I’ve been thinking about Alexandra Patsavas for a long time. She started blipping on my radar during the first season of The O.C., which she helped make a phenomenon early in the show’s run. She’s worked similar magic for Grey’s Anatomy and collaborates with creator Josh Schwartz, who also gave us The O.C., Chuck, Gossip Girl, and Rockville CA. Her credits are all over network and cable television. She’s also worked in film, most notably with the Twilight franchise.
What does she do, you ask? She’s a music supervisor, and one of the few women to rise to such prominence in the industry. The role of music supervisor has expanded considerably in the past fifteen years or so to include legal finagling with record labels. I’d also argue that their role, depending on the project and the collaborative spirit of a director or show runner, warrants entitlement to authorial claims. As such, Patsavas is also the person largely responsible for the commercialization of indie rock during the 2000s, almost single-handedly catapulting bands like Death Cab for Cutie into mainstream success. She even has a hand in distribution, as the indie-friendly Twilight soundtracks that she developed were released on her record label, Chop Shop.

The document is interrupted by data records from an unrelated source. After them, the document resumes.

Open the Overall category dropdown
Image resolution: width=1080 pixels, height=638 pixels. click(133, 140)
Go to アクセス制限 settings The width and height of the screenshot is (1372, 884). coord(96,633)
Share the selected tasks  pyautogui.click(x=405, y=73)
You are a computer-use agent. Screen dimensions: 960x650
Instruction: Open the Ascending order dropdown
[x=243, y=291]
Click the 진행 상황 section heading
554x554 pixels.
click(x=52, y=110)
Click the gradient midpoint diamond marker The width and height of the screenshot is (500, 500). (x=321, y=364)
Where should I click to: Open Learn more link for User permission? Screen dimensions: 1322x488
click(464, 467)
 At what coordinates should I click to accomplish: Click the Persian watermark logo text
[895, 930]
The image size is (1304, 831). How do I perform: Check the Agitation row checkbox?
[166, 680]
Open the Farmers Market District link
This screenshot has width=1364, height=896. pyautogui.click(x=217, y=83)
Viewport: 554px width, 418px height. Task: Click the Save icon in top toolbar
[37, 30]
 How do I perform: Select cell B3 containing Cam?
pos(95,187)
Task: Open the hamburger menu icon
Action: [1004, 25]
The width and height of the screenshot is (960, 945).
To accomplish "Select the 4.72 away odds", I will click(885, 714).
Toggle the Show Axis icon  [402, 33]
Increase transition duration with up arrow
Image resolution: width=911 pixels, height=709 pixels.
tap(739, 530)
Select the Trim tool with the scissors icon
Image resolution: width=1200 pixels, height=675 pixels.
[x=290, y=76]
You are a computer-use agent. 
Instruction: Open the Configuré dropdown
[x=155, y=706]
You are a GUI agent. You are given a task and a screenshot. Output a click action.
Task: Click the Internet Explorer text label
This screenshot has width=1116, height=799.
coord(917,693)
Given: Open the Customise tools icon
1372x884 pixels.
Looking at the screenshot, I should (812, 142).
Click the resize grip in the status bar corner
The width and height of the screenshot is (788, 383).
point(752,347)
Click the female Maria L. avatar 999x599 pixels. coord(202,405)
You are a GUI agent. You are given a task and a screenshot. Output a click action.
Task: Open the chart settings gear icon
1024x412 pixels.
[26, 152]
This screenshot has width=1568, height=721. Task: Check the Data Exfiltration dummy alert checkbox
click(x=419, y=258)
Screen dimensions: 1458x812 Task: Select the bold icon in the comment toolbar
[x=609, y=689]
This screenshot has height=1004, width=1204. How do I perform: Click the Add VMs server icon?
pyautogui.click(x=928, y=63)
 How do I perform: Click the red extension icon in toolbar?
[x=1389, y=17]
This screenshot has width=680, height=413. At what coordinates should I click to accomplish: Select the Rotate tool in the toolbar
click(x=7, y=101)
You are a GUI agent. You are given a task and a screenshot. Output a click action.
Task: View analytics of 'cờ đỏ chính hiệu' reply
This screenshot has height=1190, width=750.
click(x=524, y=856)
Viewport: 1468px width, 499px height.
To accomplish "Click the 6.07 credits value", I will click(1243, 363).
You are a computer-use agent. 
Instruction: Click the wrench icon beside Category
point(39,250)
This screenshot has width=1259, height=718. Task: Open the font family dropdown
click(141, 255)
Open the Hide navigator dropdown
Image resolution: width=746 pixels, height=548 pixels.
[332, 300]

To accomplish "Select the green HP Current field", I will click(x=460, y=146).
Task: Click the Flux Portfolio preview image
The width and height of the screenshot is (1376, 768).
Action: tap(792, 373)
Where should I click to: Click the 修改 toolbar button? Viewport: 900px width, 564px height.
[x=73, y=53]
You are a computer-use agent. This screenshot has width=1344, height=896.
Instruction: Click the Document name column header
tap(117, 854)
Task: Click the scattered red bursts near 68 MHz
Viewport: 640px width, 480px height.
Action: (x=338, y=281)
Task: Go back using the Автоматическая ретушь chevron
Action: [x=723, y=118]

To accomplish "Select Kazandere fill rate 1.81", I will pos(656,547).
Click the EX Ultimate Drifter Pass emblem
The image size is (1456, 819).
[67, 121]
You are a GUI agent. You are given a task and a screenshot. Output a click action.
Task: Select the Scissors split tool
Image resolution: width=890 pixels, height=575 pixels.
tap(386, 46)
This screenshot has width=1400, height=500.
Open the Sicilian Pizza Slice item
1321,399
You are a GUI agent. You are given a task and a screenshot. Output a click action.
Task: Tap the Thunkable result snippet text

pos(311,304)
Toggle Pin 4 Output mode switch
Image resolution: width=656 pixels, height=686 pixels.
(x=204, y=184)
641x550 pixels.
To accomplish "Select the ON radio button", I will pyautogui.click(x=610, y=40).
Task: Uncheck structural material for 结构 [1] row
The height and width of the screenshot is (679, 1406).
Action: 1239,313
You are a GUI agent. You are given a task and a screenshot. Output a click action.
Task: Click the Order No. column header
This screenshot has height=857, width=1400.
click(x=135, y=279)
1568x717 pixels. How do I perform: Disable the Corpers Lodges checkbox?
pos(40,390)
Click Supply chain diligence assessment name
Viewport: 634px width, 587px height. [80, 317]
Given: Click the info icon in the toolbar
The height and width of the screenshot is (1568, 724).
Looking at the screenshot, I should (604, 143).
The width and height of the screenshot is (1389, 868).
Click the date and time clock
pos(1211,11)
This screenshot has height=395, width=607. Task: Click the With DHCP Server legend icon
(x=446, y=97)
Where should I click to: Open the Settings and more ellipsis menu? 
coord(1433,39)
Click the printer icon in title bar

Thus, she’s been a figure I’ve followed obsessively during this decade, sometimes causing me to sniff that I’d never sell independent music out like she has and other times provoking me to growl “bitch took my job,” depending on my cash flow at the time. Either way, I’m fascinated with her and think we should think about her work more closely.
It seems I’m not alone in thinking Ms. Patsavas is interesting. In a previous post on designer Anna Sui and her Gossip Girl-inspired collection for Target, reader Alaina made an astute comment about the shared importance of music and fashion on the show. To her, if anyone on the trendsetting teen soap has the cultural clout akin to, say, Sex and the City costume designer Pat Field, it isn’t designer Eric Daman but music supervisor Patsavas.
Now, I don’t want to put words in her mouth so hopefully she’ll feel compelled to elaborate her point further. But I interpreted her comment to mean that Patsavas’s work on Schwartz’s television shows, which all feature characters who are tremendously literate in popular and independent music, creates a sense of authenticity both for the show and for the characters whose lives are changed and identities formed by the right song from Spoon, Sonic Youth, LCD Soundsystem, Death Cab for Cutie, Air, Daft Punk, or any other cool-kid music act. In fact, Seth Cohen and Dan and Jenny Humphrey might not even exist without her, as they certainly wouldn’t know what band names to drop. Thus, Patsavas creates a brand awareness akin to the sort of work Field did through Carrie Bradshaw in making Manolo Blahnik, Jimmy Choo, and Christian Louboutin such household names.
For me, though, perhaps her most fascinating work is on Mad Men, which is often period-appropriate but sometimes dabbles with pointed anachronism, thus potentially opening up inquiry about the show’s relationship to historical authenticity. The most jarring (and discussed) musical moment so far has been season two’s “Maidenform,” which opens to Betty Draper, Joan Holloway, and Peggy Olsen getting dressed to the galloping strains of The Decemberists’s “The Infanta,” a track off Picaresque that was released in 2005 and not 1962. I’m assuming she’s responsible for selecting the show’s theme as well, though imagine score composer David Carbonara or creator/show runner/auteur Matthew Weiner could be responsible. Regardless, this is easily the show’s most heard but least commented upon bit of anachronism.
As I mentioned in my comment to Gary Edgerton’s essay for In Media Res about the show’s opening credits, the theme song is not the work of Bernard Herrmann or a Carbonara approximation. It’s an instrumental version of a song called “A Beautiful Mine.” The people responsible for it are an instrumental hip hop artist named RDJ2, a rapper from Freestyle Fellowship named Aceyalone, and a period-appropriate violinist named Enoch Light, whose “Autumn Leaves” provides the basis for the tune. The song originally appeared on Acey’s Magnificent City.
Pointedly, his vocals are absent from the show’s theme. I suppose a black man’s rap might be too anachronistic for some. But I also think there’s something unsettling about such an argument. It may either provide a comment on the deliberate absence of people of color in a show set in pre-integration America or validate many of the show’s detractors who cry “racism!” I think it does both.
Thus, song selection matters. But of course, so do song selectors.